____ Records provided

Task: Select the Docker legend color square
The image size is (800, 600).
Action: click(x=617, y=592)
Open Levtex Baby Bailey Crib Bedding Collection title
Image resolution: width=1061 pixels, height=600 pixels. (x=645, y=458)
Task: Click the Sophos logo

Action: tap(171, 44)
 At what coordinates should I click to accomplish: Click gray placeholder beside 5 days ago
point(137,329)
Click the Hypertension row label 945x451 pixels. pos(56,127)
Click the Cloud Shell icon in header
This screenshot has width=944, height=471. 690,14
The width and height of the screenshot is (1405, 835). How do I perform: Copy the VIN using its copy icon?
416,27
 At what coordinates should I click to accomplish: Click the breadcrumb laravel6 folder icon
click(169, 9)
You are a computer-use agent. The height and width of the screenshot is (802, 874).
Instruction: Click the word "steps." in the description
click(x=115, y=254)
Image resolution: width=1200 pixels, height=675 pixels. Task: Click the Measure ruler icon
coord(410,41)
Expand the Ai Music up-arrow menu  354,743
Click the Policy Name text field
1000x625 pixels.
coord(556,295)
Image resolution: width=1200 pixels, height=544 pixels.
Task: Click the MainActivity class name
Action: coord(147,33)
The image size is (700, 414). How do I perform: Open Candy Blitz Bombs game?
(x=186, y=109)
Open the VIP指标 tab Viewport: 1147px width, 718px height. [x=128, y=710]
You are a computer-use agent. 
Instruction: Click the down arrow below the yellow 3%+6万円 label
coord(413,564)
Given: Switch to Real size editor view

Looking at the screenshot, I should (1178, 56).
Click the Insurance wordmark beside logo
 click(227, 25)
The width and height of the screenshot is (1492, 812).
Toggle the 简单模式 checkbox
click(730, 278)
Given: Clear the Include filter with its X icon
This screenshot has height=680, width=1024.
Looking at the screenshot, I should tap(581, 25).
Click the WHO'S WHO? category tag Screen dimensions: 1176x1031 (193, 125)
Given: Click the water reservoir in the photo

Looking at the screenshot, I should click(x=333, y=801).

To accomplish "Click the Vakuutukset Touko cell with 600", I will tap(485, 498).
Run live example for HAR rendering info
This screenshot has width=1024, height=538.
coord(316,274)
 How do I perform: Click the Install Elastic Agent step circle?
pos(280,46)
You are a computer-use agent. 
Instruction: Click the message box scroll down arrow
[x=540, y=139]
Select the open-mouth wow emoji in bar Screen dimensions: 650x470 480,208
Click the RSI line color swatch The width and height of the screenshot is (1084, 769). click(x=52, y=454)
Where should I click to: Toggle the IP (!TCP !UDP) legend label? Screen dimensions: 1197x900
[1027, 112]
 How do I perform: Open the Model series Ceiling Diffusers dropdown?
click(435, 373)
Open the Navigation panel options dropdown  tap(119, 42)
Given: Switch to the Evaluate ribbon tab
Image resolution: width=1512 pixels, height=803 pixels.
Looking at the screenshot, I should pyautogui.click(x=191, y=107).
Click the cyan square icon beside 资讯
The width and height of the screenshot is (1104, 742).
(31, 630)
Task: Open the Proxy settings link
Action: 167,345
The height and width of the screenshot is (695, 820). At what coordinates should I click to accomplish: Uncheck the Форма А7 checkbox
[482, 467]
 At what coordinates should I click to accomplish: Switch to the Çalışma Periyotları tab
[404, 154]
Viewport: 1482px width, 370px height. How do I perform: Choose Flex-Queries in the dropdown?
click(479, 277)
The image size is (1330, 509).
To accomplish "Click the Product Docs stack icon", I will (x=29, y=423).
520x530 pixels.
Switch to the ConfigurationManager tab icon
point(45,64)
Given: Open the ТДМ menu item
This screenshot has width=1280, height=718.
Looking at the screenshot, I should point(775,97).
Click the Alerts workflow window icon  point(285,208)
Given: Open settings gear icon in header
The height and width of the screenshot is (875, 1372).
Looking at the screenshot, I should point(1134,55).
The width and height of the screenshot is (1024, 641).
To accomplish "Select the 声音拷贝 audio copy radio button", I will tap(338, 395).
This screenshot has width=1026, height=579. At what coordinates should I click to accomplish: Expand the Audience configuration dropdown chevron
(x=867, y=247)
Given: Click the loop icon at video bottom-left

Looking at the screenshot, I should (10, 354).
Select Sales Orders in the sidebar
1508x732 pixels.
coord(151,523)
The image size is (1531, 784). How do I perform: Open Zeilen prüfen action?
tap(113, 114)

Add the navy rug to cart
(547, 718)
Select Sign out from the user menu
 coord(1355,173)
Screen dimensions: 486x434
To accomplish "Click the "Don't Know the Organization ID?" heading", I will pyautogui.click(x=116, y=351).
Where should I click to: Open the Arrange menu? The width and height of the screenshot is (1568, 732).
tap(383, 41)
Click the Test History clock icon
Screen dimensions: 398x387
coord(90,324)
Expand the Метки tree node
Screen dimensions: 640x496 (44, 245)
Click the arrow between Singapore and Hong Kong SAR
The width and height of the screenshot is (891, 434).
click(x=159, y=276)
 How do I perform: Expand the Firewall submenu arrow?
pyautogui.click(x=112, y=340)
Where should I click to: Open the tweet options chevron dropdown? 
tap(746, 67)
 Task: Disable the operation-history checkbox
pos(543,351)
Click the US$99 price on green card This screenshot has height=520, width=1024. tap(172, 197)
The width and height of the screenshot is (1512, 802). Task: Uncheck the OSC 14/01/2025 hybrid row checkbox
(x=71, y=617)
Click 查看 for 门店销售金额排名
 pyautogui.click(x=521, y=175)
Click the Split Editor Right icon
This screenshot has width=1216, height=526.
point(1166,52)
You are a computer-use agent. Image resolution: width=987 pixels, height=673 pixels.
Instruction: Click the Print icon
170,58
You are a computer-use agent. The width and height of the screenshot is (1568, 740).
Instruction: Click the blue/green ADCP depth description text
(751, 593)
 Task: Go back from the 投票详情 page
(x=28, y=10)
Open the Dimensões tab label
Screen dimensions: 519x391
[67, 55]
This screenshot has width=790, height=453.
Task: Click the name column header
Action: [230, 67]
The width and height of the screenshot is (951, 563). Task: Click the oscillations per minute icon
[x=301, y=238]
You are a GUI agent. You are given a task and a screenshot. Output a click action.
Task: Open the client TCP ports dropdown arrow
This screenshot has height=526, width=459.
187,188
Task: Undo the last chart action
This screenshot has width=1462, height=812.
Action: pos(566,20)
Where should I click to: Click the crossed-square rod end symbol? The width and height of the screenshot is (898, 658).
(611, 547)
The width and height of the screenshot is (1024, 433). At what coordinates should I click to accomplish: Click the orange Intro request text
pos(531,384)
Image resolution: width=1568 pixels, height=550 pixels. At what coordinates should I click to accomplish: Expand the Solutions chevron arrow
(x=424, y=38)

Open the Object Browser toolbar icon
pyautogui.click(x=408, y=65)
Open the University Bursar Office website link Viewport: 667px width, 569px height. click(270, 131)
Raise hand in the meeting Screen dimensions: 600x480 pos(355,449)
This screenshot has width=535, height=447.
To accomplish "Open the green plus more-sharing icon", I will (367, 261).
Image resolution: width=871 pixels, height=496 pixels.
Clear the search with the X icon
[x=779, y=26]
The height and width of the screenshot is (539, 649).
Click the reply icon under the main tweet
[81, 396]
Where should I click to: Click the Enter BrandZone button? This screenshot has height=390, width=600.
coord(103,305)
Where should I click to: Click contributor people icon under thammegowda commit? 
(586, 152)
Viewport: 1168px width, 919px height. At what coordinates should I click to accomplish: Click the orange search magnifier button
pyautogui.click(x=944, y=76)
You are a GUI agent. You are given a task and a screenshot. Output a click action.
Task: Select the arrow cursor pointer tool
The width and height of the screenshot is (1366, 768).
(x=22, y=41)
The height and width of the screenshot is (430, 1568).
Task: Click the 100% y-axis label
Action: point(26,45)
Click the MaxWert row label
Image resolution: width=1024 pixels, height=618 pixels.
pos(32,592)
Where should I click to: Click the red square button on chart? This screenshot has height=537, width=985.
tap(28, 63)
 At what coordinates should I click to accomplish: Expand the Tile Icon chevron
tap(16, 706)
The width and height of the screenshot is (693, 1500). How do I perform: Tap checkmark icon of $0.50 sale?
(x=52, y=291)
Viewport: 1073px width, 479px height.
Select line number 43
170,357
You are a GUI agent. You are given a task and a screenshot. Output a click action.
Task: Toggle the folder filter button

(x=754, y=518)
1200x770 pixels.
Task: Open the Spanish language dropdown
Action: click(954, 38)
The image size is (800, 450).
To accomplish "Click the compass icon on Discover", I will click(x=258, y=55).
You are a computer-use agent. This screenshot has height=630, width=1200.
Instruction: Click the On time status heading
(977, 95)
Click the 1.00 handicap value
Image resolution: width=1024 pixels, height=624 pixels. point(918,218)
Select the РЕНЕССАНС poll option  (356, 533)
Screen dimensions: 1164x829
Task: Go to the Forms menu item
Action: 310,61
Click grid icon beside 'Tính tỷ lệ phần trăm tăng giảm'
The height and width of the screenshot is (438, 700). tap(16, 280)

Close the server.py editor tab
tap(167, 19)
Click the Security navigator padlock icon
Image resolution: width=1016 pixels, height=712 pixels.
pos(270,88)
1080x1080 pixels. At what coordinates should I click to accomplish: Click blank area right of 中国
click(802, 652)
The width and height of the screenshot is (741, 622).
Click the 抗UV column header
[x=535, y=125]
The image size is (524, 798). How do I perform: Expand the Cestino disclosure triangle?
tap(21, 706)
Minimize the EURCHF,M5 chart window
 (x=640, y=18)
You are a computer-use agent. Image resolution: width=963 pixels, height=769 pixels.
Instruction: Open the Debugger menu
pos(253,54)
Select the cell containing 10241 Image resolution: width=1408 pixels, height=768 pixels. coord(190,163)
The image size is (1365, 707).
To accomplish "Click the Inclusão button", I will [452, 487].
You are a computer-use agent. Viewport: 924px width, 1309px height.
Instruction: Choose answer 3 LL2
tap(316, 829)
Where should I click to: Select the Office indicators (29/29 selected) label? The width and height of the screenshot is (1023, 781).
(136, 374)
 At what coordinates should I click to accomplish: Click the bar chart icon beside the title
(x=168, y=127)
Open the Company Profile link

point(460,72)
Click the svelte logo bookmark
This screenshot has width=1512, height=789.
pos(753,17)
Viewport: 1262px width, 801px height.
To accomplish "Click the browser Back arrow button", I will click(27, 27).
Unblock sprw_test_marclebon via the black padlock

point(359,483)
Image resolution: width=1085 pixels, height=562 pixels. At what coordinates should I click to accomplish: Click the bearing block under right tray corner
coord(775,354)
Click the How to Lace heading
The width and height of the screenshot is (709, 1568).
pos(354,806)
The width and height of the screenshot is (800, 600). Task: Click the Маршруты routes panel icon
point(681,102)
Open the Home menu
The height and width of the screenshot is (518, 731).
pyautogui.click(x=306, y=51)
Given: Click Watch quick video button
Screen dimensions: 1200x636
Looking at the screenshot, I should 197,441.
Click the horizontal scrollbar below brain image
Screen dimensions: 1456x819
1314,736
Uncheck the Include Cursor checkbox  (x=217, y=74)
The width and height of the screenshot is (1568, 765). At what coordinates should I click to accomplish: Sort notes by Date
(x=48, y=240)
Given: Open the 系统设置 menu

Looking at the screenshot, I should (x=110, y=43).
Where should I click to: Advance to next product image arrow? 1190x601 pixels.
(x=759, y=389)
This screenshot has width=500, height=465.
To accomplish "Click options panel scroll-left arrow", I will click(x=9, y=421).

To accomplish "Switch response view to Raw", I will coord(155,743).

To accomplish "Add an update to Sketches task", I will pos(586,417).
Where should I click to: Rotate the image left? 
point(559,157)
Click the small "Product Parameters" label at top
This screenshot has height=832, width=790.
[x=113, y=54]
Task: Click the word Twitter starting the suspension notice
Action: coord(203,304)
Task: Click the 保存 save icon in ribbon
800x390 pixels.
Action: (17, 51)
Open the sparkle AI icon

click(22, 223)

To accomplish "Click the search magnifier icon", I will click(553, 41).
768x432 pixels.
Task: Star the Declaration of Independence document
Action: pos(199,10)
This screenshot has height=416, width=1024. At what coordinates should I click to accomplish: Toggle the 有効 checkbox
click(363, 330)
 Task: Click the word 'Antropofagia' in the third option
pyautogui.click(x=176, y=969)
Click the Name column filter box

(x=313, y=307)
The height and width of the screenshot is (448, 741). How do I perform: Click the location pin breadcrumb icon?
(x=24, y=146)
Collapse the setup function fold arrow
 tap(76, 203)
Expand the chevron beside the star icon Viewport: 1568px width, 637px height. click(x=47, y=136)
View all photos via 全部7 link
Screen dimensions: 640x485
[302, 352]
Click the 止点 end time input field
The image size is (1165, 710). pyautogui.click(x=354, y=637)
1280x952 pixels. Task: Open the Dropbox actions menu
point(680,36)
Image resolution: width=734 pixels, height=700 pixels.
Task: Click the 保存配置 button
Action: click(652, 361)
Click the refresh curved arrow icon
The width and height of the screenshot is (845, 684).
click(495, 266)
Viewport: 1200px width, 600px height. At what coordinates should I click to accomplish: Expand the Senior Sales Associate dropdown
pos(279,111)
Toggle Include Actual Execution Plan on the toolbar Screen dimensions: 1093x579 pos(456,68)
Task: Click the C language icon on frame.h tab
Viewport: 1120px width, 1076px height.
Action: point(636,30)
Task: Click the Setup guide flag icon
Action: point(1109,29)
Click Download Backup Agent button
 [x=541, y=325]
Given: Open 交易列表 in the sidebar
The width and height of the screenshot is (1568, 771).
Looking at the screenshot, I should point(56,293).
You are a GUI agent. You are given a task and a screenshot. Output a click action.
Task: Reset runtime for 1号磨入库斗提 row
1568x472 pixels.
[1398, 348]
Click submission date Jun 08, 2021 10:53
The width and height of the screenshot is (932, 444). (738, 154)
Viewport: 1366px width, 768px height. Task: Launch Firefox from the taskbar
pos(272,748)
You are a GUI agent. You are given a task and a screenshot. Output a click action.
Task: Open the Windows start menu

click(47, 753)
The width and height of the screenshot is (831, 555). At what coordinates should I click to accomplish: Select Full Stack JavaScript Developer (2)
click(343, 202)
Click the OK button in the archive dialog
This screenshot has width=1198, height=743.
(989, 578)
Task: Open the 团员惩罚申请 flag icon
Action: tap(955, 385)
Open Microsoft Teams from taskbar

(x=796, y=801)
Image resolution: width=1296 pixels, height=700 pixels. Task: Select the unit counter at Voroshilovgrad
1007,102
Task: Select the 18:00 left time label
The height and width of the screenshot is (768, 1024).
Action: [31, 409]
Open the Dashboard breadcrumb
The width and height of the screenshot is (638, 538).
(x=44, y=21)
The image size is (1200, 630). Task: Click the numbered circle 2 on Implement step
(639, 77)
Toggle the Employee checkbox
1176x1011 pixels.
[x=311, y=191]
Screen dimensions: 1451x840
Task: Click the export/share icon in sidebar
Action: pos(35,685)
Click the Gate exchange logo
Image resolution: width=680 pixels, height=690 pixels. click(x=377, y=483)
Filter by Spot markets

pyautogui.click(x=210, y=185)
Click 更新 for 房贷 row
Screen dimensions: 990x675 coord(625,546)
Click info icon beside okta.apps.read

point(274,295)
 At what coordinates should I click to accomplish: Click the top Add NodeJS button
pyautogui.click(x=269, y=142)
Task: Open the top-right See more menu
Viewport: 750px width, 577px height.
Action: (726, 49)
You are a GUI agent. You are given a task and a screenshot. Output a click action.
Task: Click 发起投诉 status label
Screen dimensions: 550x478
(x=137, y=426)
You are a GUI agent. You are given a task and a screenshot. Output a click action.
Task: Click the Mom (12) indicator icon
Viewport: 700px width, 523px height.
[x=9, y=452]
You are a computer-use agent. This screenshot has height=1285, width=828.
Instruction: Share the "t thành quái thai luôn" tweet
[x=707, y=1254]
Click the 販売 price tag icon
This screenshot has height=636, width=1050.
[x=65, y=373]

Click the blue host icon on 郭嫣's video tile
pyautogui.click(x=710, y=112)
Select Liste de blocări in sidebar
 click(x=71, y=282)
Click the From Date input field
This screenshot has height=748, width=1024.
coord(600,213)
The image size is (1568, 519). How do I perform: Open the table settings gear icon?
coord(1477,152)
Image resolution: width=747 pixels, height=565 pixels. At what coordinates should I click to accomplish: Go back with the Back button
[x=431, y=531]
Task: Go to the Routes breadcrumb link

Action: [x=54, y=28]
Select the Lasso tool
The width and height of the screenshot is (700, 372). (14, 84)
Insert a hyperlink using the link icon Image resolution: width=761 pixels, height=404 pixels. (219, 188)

________

Exercise directions
Each line in the records above that contains the word "Include" must be copied.

Answer to this task
Given: Clear the Include filter with its X icon
Uncheck the Include Cursor checkbox  (x=217, y=74)
Toggle Include Actual Execution Plan on the toolbar Screen dimensions: 1093x579 pos(456,68)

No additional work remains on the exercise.